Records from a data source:
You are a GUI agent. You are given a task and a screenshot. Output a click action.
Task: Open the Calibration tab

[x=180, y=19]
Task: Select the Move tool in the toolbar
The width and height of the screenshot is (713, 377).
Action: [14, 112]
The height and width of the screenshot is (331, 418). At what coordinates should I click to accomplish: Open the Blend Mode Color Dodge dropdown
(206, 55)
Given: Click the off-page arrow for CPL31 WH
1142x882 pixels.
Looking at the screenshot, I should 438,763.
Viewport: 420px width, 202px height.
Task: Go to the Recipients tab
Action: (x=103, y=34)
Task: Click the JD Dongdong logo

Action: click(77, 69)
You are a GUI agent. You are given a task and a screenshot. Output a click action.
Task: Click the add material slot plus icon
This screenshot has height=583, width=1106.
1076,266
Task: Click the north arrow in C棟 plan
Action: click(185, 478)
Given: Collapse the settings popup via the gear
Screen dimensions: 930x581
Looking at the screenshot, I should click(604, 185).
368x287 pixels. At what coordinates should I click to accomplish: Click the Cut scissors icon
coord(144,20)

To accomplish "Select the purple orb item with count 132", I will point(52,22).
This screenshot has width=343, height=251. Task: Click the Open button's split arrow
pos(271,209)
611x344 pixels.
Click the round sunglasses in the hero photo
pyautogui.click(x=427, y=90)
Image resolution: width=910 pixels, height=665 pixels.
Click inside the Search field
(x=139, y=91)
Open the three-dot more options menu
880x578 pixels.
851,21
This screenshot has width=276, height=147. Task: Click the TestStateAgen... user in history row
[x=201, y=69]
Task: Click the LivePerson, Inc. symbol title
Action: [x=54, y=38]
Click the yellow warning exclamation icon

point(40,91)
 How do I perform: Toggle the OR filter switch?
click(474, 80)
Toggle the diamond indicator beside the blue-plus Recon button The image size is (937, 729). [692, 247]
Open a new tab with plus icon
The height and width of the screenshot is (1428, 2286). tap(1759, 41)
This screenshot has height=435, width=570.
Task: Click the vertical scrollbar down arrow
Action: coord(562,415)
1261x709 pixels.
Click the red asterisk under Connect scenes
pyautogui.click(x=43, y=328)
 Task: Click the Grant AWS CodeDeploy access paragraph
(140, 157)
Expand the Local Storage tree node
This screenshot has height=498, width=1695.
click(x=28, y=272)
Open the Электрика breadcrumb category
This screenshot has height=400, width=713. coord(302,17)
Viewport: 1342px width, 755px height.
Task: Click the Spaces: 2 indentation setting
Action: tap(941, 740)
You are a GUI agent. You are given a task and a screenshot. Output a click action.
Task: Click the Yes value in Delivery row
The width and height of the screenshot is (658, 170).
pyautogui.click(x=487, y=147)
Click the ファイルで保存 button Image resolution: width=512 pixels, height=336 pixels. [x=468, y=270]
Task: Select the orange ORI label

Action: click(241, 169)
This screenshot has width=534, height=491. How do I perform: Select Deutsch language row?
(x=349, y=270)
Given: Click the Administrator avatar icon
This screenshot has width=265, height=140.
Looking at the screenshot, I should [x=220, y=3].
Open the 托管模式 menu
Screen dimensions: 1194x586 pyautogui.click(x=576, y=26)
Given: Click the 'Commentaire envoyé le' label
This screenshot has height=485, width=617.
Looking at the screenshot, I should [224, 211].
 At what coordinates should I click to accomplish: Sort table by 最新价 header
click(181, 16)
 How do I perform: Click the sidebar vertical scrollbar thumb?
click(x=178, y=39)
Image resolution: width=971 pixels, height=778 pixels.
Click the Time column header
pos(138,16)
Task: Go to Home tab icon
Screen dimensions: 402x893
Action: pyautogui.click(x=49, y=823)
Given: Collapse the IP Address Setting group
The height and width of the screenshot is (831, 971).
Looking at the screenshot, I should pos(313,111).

Exercise goal: Put every line of the items above into a numbered list, skipping the blank lines.

Output:
1. You are a GUI agent. You are given a task and a screenshot. Output a click action.
2. Task: Open the Calibration tab
3. [x=180, y=19]
4. Task: Select the Move tool in the toolbar
5. The width and height of the screenshot is (713, 377).
6. Action: [14, 112]
7. The height and width of the screenshot is (331, 418). At what coordinates should I click to accomplish: Open the Blend Mode Color Dodge dropdown
8. (206, 55)
9. Given: Click the off-page arrow for CPL31 WH
10. 1142x882 pixels.
11. Looking at the screenshot, I should 438,763.
12. Viewport: 420px width, 202px height.
13. Task: Go to the Recipients tab
14. Action: (x=103, y=34)
15. Task: Click the JD Dongdong logo
16. Action: click(77, 69)
17. You are a GUI agent. You are given a task and a screenshot. Output a click action.
18. Task: Click the add material slot plus icon
19. This screenshot has height=583, width=1106.
20. 1076,266
21. Task: Click the north arrow in C棟 plan
22. Action: click(185, 478)
23. Given: Collapse the settings popup via the gear
24. Screen dimensions: 930x581
25. Looking at the screenshot, I should click(604, 185).
26. 368x287 pixels. At what coordinates should I click to accomplish: Click the Cut scissors icon
27. coord(144,20)
28. To accomplish "Select the purple orb item with count 132", I will point(52,22).
29. This screenshot has width=343, height=251. Task: Click the Open button's split arrow
30. pos(271,209)
31. 611x344 pixels.
32. Click the round sunglasses in the hero photo
33. pyautogui.click(x=427, y=90)
34. Image resolution: width=910 pixels, height=665 pixels.
35. Click inside the Search field
36. (x=139, y=91)
37. Open the three-dot more options menu
38. 880x578 pixels.
39. 851,21
40. This screenshot has width=276, height=147. Task: Click the TestStateAgen... user in history row
41. [x=201, y=69]
42. Task: Click the LivePerson, Inc. symbol title
43. Action: [x=54, y=38]
44. Click the yellow warning exclamation icon
45. point(40,91)
46.  How do I perform: Toggle the OR filter switch?
47. click(474, 80)
48. Toggle the diamond indicator beside the blue-plus Recon button The image size is (937, 729). [692, 247]
49. Open a new tab with plus icon
50. The height and width of the screenshot is (1428, 2286). tap(1759, 41)
51. This screenshot has height=435, width=570.
52. Task: Click the vertical scrollbar down arrow
53. Action: coord(562,415)
54. 1261x709 pixels.
55. Click the red asterisk under Connect scenes
56. pyautogui.click(x=43, y=328)
57.  Task: Click the Grant AWS CodeDeploy access paragraph
58. (140, 157)
59. Expand the Local Storage tree node
60. This screenshot has height=498, width=1695.
61. click(x=28, y=272)
62. Open the Электрика breadcrumb category
63. This screenshot has height=400, width=713. coord(302,17)
64. Viewport: 1342px width, 755px height.
65. Task: Click the Spaces: 2 indentation setting
66. Action: tap(941, 740)
67. You are a GUI agent. You are given a task and a screenshot. Output a click action.
68. Task: Click the Yes value in Delivery row
69. The width and height of the screenshot is (658, 170).
70. pyautogui.click(x=487, y=147)
71. Click the ファイルで保存 button Image resolution: width=512 pixels, height=336 pixels. [x=468, y=270]
72. Task: Select the orange ORI label
73. Action: click(241, 169)
74. This screenshot has width=534, height=491. How do I perform: Select Deutsch language row?
75. (x=349, y=270)
76. Given: Click the Administrator avatar icon
77. This screenshot has width=265, height=140.
78. Looking at the screenshot, I should [x=220, y=3].
79. Open the 托管模式 menu
80. Screen dimensions: 1194x586 pyautogui.click(x=576, y=26)
81. Given: Click the 'Commentaire envoyé le' label
82. This screenshot has height=485, width=617.
83. Looking at the screenshot, I should [224, 211].
84.  At what coordinates should I click to accomplish: Sort table by 最新价 header
85. click(181, 16)
86.  How do I perform: Click the sidebar vertical scrollbar thumb?
87. click(x=178, y=39)
88. Image resolution: width=971 pixels, height=778 pixels.
89. Click the Time column header
90. pos(138,16)
91. Task: Go to Home tab icon
92. Screen dimensions: 402x893
93. Action: pyautogui.click(x=49, y=823)
94. Given: Collapse the IP Address Setting group
95. The height and width of the screenshot is (831, 971).
96. Looking at the screenshot, I should pos(313,111).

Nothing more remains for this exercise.